Keys Energy Center, LLC
- Wetland Delineation
- Tier II Biological Monitoring
- Cumulative Effects Analysis
- Agency Coordination
Coastal Resources, Inc. (CRI) provided technical field support and Maryland natural resource permitting process expertise for development of a gas-fired power plant and pipeline project. CRI was asked to join the project team as local experts to facilitate the permitting process already underway and address outstanding permitting issues on the project. CRI helped to develop a proactive plan to address agency comments to allow for issuance of the public notice within a tight timeframe. Most of the tasks completed by CRI focused on providing the documentation requested by the agencies to deem the permit application complete; to hold a public hearing and eventually issue authorization of the project. Extensive coordination with the client, engineering team, contractor, and agencies was required to move the project forward.

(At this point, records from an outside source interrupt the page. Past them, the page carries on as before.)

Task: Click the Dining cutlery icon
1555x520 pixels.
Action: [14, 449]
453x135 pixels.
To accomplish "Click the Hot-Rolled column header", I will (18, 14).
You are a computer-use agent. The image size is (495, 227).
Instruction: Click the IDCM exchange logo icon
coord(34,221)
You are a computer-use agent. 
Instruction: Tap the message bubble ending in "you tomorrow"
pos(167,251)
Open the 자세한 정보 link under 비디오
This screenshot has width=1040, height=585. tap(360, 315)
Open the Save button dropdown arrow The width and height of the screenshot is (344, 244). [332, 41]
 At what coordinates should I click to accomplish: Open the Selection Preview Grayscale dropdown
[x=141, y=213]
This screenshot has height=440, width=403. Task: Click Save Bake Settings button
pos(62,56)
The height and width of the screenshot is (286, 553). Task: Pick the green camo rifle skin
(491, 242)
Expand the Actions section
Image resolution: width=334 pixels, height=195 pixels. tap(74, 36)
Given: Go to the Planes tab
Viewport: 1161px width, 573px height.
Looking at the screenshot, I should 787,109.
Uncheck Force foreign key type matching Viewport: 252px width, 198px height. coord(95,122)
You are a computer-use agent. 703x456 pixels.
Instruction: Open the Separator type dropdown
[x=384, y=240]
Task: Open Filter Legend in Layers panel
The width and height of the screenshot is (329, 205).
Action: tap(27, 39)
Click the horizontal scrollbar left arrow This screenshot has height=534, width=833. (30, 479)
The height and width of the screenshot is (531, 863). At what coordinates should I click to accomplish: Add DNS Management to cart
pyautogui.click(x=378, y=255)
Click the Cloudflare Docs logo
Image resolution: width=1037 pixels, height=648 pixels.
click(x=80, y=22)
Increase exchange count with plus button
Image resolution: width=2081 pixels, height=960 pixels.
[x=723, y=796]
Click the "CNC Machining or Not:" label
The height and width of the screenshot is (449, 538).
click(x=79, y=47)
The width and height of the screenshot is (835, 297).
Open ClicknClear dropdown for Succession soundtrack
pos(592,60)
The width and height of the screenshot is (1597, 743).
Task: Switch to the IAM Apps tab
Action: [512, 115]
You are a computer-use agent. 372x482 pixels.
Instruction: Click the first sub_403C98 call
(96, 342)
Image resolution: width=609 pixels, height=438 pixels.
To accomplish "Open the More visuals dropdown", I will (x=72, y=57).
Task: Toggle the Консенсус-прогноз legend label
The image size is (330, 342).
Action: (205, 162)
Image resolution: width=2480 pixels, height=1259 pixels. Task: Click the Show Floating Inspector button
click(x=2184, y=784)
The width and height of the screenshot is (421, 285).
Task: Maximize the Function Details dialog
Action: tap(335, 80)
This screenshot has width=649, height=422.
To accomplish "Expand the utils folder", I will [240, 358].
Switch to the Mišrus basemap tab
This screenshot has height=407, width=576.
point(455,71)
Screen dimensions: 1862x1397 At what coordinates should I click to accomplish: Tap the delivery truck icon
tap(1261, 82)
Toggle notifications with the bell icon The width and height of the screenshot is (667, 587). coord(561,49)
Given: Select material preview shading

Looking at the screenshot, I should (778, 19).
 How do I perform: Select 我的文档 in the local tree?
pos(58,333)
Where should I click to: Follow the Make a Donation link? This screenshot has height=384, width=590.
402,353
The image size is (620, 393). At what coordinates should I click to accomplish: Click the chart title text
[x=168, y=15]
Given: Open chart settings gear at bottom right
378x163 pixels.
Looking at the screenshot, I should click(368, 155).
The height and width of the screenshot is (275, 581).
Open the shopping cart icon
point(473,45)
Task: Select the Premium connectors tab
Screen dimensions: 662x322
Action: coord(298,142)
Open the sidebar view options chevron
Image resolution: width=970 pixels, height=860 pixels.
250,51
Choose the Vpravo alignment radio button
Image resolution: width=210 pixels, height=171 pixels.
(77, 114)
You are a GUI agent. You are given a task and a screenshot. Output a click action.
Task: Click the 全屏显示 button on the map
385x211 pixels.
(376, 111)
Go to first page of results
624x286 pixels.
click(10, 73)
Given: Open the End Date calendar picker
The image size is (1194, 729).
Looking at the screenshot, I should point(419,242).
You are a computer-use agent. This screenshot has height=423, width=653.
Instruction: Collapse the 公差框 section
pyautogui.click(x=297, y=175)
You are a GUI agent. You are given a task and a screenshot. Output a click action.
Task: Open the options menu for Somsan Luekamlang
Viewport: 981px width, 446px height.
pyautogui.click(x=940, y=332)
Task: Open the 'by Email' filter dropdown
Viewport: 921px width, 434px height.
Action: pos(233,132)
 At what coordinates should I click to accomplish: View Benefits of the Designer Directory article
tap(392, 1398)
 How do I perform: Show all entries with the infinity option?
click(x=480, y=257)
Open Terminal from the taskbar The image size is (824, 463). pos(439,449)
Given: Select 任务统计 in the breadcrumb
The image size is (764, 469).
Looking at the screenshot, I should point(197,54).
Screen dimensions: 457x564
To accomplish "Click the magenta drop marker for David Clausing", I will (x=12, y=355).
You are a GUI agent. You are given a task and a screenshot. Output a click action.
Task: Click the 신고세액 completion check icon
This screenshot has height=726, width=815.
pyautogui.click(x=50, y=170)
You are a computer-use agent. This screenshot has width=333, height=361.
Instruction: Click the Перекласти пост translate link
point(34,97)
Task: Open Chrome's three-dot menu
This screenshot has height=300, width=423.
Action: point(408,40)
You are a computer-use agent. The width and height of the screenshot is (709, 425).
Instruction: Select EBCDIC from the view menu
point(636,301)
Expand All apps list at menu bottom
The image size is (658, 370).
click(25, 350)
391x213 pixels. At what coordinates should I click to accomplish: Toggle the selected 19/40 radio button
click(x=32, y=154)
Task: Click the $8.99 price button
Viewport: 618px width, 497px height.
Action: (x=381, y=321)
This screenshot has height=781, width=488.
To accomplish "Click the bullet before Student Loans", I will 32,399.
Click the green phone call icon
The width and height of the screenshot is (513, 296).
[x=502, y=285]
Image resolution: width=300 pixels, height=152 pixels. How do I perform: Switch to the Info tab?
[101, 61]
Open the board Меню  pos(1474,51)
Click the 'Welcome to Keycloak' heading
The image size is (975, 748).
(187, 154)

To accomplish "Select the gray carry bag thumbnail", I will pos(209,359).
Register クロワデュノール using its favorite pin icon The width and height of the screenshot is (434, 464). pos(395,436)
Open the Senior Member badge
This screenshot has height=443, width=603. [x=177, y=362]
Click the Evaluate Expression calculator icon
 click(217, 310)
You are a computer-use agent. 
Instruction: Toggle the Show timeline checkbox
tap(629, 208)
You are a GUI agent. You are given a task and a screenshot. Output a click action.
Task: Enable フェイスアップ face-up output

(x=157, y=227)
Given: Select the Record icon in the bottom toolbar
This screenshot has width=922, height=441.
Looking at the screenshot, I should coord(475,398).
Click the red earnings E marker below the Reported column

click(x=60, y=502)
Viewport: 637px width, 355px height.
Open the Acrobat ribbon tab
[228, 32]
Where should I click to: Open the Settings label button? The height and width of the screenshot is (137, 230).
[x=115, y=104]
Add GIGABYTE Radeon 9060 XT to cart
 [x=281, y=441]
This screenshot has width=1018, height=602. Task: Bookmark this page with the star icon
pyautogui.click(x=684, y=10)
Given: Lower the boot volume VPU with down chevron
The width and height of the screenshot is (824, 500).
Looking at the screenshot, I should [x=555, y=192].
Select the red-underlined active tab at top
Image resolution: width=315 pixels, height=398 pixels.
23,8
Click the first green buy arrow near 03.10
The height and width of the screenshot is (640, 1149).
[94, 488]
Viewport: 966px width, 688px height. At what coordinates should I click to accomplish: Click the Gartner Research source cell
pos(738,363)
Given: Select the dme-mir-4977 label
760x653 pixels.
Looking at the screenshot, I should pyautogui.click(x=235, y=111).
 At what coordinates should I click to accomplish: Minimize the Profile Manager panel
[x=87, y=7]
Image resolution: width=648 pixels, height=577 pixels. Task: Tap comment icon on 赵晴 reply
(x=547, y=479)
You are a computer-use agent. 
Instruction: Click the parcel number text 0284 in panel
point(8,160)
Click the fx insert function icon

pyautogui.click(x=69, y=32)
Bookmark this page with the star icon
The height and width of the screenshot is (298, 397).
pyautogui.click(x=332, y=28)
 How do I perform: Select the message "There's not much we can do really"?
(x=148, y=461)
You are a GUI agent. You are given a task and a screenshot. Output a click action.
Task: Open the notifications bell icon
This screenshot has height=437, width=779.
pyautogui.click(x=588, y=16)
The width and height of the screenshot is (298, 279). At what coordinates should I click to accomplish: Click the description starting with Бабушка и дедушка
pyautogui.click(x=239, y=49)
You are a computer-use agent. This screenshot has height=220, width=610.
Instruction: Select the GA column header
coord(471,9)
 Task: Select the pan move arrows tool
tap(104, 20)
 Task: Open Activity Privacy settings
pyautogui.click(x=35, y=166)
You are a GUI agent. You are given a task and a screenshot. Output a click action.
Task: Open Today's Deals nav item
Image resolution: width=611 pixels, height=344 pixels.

To address agency comments, CRI prepared an alternatives site analysis justifying the selection of the power plant site. CRI conducted a re-delineation of the power plant site following changes in wetland limits due to beaver activities and led the agency field review of the wetland boundaries. CRI coordinated with the agencies on required mitigation and suitable on-site mitigation sites and oversaw a wetland mitigation site search in the Mattawoman watershed. Once a suitable on-site mitigation site was located, CRI reviewed conceptual mitigation plans developed by prime contractor, and provided guidance and input on the final off-site and on-site mitigation plan documenting the 12 essential components of the project based on the Federal Mitigation Rule. CRI QA/QC’d the wetland and waterway impact plates for the plant site and pipeline corridor and coordinated with the regulatory agencies to clarify and address all permit comments.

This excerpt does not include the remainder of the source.